# Directions
Beginning with the line that holds "The image size is (699, 441)." and ending with the last line of the entries, please output each line exactly, apart from any pictures.

Stored data
• • •
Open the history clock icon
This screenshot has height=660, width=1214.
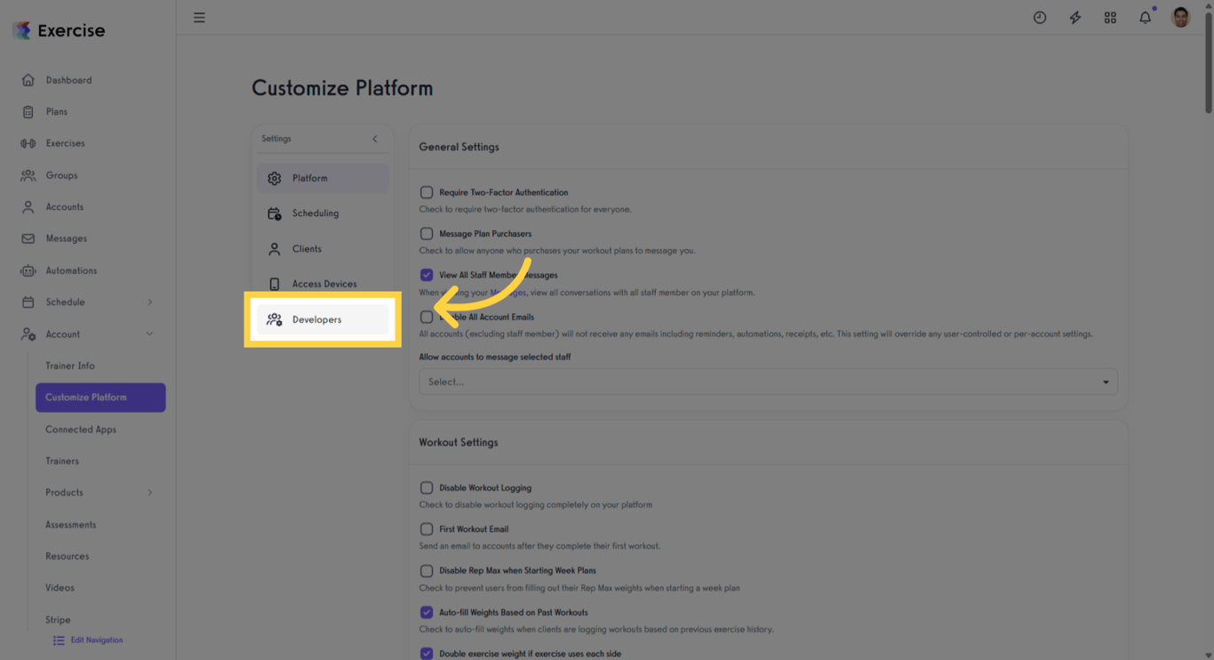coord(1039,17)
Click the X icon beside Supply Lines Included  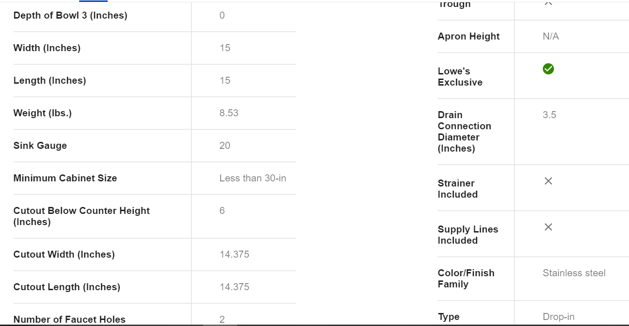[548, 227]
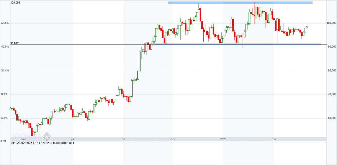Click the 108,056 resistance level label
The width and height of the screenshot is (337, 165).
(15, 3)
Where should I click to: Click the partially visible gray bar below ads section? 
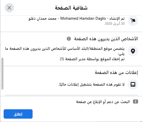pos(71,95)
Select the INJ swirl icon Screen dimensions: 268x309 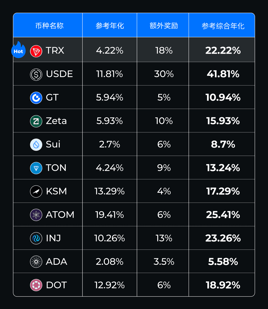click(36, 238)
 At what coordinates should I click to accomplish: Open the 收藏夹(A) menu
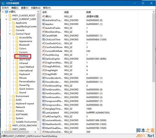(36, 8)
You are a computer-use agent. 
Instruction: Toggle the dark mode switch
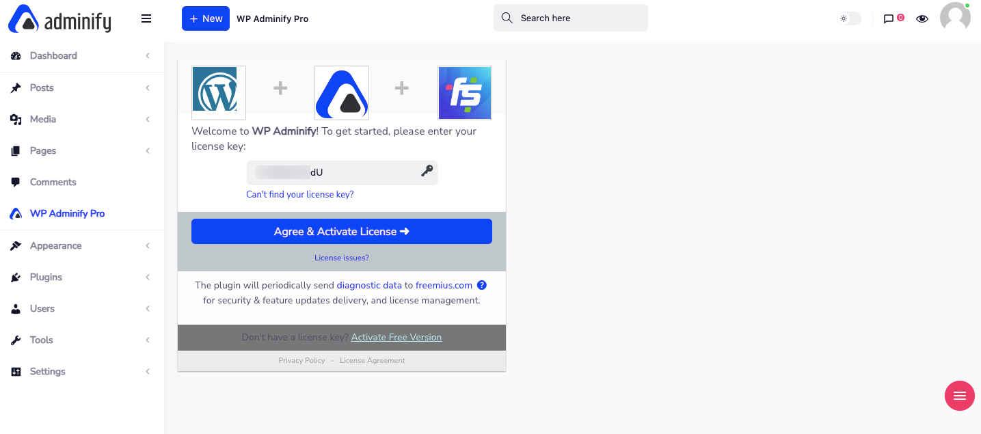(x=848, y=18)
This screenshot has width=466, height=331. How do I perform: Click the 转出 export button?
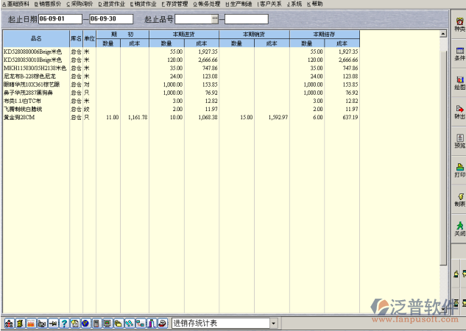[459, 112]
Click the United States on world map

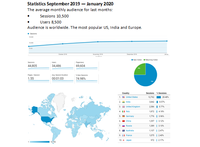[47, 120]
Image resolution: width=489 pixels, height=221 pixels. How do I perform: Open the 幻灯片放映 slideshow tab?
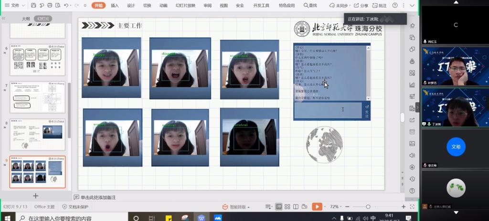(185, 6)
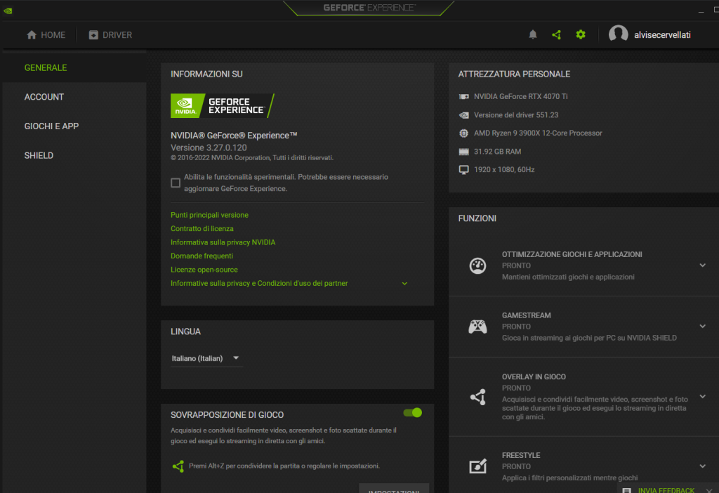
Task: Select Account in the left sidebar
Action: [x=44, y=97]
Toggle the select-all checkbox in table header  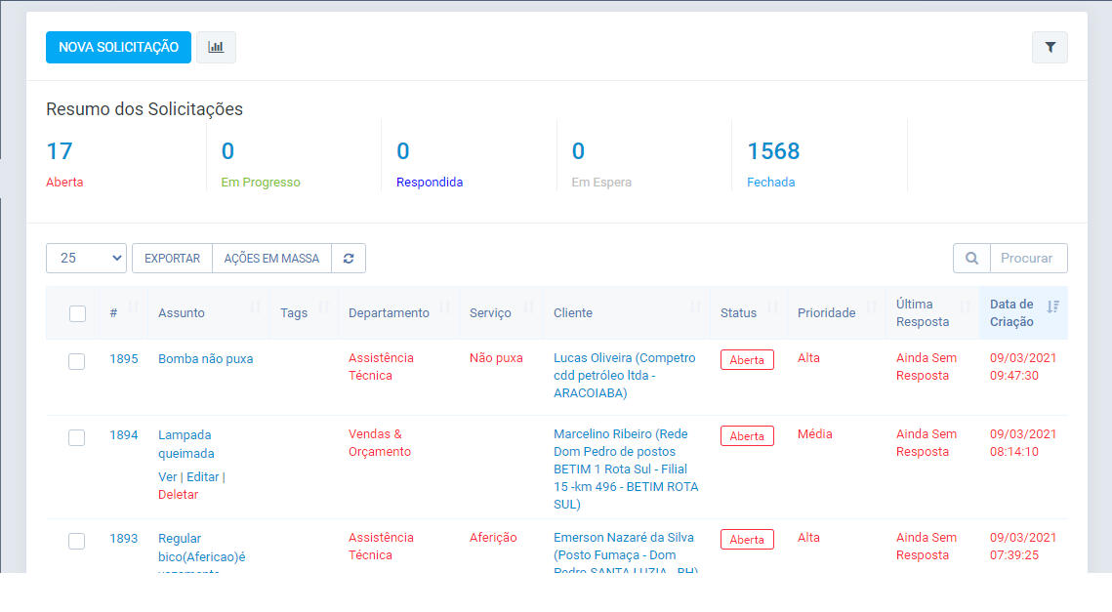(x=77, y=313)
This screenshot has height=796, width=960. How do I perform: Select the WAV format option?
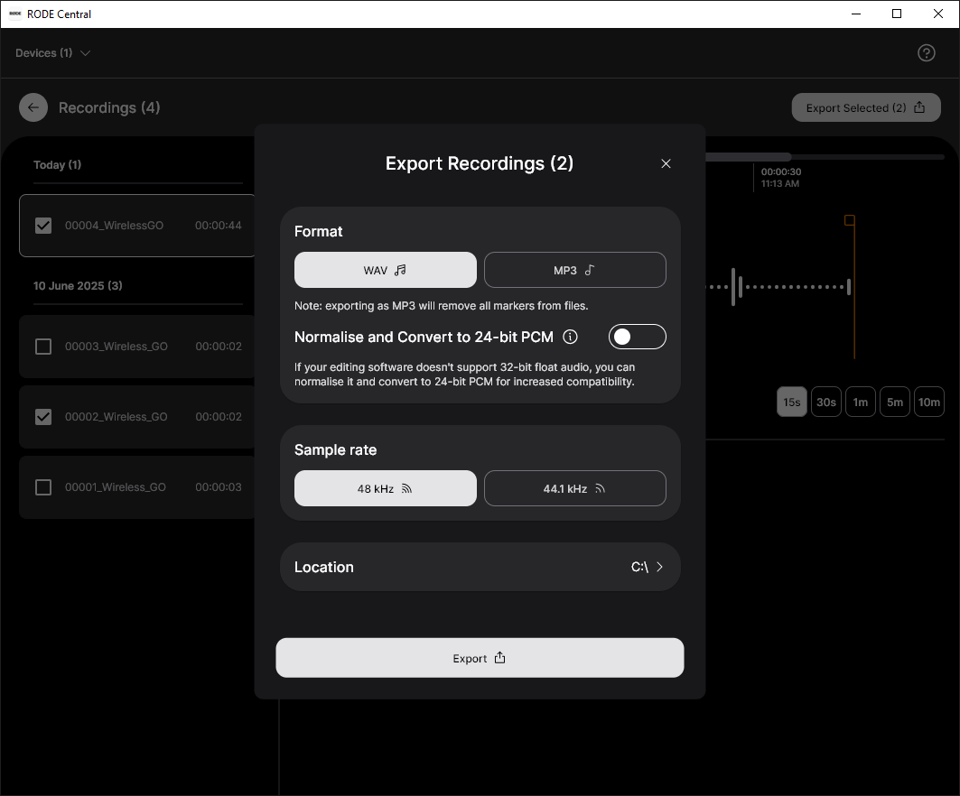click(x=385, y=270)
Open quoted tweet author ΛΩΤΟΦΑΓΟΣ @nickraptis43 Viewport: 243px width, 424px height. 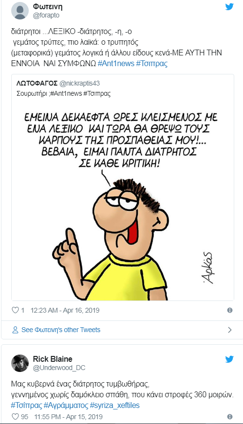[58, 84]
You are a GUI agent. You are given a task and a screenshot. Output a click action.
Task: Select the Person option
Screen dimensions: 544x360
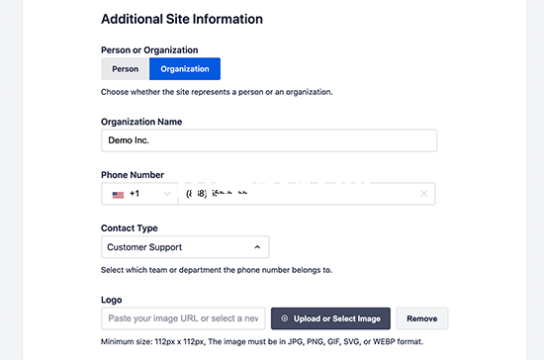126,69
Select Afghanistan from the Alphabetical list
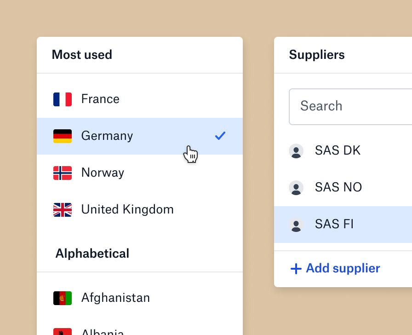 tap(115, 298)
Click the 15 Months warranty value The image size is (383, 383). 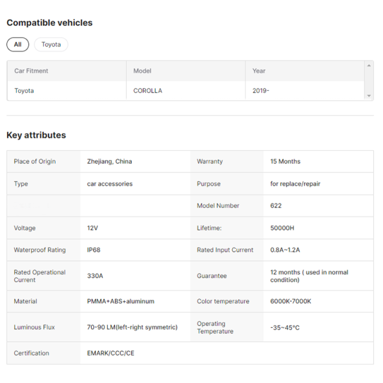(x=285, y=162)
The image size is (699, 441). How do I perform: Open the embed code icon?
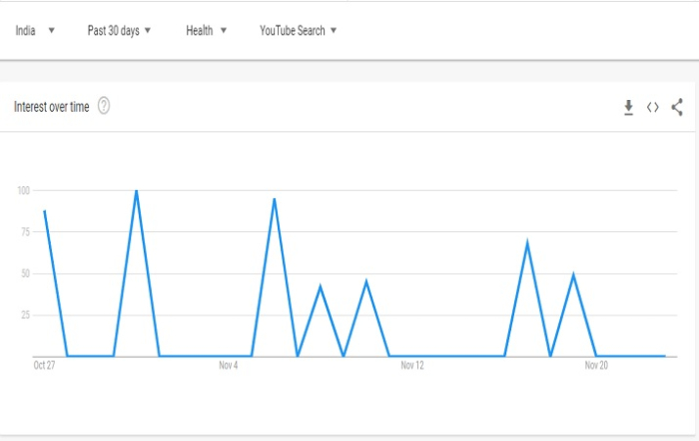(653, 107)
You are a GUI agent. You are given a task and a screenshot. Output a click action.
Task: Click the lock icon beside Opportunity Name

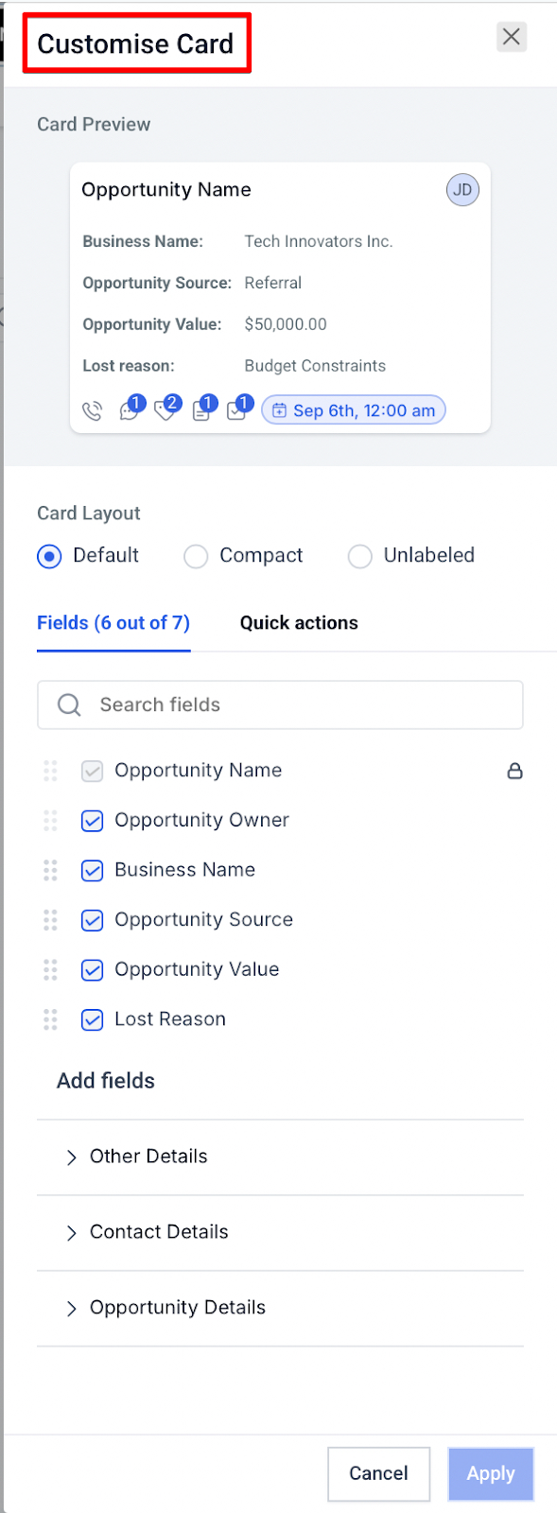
• • •
# Response
The image size is (699, 441). How do I perform: Open the embed code icon?
(653, 107)
You are a GUI agent. You are given a task and a screenshot. Output a click action.
Task: Click the lock icon beside Opportunity Name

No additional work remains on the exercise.